*Try it:* Output the data below in full, character for character.

(Exercise inputs Opens)

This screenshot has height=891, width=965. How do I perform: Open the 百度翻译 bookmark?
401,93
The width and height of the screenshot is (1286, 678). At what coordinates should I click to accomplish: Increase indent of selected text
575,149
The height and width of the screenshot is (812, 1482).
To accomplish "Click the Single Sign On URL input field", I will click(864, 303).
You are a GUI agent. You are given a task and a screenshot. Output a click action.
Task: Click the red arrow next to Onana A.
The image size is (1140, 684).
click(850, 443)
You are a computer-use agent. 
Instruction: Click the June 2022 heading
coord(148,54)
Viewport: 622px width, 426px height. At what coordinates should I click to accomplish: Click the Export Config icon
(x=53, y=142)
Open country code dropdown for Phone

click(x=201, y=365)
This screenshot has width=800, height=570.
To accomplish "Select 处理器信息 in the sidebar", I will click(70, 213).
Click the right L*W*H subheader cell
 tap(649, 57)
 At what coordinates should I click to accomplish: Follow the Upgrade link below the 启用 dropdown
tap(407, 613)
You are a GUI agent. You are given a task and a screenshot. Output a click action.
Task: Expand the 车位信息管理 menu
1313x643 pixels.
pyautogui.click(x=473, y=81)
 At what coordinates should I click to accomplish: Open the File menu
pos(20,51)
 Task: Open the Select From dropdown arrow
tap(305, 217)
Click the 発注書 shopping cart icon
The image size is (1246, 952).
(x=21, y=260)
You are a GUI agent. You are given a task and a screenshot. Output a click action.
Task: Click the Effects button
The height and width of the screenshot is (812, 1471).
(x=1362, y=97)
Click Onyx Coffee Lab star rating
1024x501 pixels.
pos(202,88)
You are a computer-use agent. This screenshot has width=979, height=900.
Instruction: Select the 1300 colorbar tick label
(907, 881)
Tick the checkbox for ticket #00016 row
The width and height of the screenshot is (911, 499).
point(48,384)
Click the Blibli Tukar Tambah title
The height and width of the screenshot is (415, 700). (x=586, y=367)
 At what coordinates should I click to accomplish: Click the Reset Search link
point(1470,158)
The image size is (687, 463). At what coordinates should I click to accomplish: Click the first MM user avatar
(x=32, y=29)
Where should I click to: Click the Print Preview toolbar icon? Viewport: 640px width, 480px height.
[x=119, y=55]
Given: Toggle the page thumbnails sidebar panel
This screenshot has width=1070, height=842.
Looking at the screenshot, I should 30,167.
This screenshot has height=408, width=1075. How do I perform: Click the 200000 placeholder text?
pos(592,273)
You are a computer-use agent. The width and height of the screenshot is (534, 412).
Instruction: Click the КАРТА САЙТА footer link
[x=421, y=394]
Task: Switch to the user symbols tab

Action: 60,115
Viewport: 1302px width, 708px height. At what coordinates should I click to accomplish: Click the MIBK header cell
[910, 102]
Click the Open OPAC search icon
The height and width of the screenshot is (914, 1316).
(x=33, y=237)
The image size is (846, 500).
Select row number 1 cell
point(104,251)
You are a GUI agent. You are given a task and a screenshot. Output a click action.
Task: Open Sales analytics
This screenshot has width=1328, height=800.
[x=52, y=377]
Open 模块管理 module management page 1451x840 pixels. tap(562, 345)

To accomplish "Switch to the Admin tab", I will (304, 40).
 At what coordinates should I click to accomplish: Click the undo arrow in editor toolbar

(Exercise inputs Closes)

*Reply to the task:*
This screenshot has height=891, width=965. How do I perform: Open the 百度翻译 bookmark?
401,93
The width and height of the screenshot is (1286, 678). At what coordinates should I click to accomplish: Increase indent of selected text
575,149
The height and width of the screenshot is (812, 1482).
To accomplish "Click the Single Sign On URL input field", I will click(864, 303).
You are a GUI agent. You are given a task and a screenshot. Output a click action.
Task: Click the red arrow next to Onana A.
The image size is (1140, 684).
click(850, 443)
You are a computer-use agent. 
Instruction: Click the June 2022 heading
coord(148,54)
Viewport: 622px width, 426px height. At what coordinates should I click to accomplish: Click the Export Config icon
(x=53, y=142)
Open country code dropdown for Phone

click(x=201, y=365)
This screenshot has width=800, height=570.
To accomplish "Select 处理器信息 in the sidebar", I will click(70, 213).
Click the right L*W*H subheader cell
 tap(649, 57)
 At what coordinates should I click to accomplish: Follow the Upgrade link below the 启用 dropdown
tap(407, 613)
You are a GUI agent. You are given a task and a screenshot. Output a click action.
Task: Expand the 车位信息管理 menu
1313x643 pixels.
pyautogui.click(x=473, y=81)
 At what coordinates should I click to accomplish: Open the File menu
pos(20,51)
 Task: Open the Select From dropdown arrow
tap(305, 217)
Click the 発注書 shopping cart icon
The image size is (1246, 952).
(x=21, y=260)
You are a GUI agent. You are given a task and a screenshot. Output a click action.
Task: Click the Effects button
The height and width of the screenshot is (812, 1471).
(x=1362, y=97)
Click Onyx Coffee Lab star rating
1024x501 pixels.
pos(202,88)
You are a computer-use agent. This screenshot has width=979, height=900.
Instruction: Select the 1300 colorbar tick label
(907, 881)
Tick the checkbox for ticket #00016 row
The width and height of the screenshot is (911, 499).
point(48,384)
Click the Blibli Tukar Tambah title
The height and width of the screenshot is (415, 700). (x=586, y=367)
 At what coordinates should I click to accomplish: Click the Reset Search link
point(1470,158)
The image size is (687, 463). At what coordinates should I click to accomplish: Click the first MM user avatar
(x=32, y=29)
Where should I click to: Click the Print Preview toolbar icon? Viewport: 640px width, 480px height.
[x=119, y=55]
Given: Toggle the page thumbnails sidebar panel
This screenshot has width=1070, height=842.
Looking at the screenshot, I should 30,167.
This screenshot has height=408, width=1075. How do I perform: Click the 200000 placeholder text?
pos(592,273)
You are a computer-use agent. The width and height of the screenshot is (534, 412).
Instruction: Click the КАРТА САЙТА footer link
[x=421, y=394]
Task: Switch to the user symbols tab

Action: 60,115
Viewport: 1302px width, 708px height. At what coordinates should I click to accomplish: Click the MIBK header cell
[910, 102]
Click the Open OPAC search icon
The height and width of the screenshot is (914, 1316).
(x=33, y=237)
The image size is (846, 500).
Select row number 1 cell
point(104,251)
You are a GUI agent. You are given a task and a screenshot. Output a click action.
Task: Open Sales analytics
This screenshot has width=1328, height=800.
[x=52, y=377]
Open 模块管理 module management page 1451x840 pixels. tap(562, 345)

To accomplish "Switch to the Admin tab", I will (304, 40).
 At what coordinates should I click to accomplish: Click the undo arrow in editor toolbar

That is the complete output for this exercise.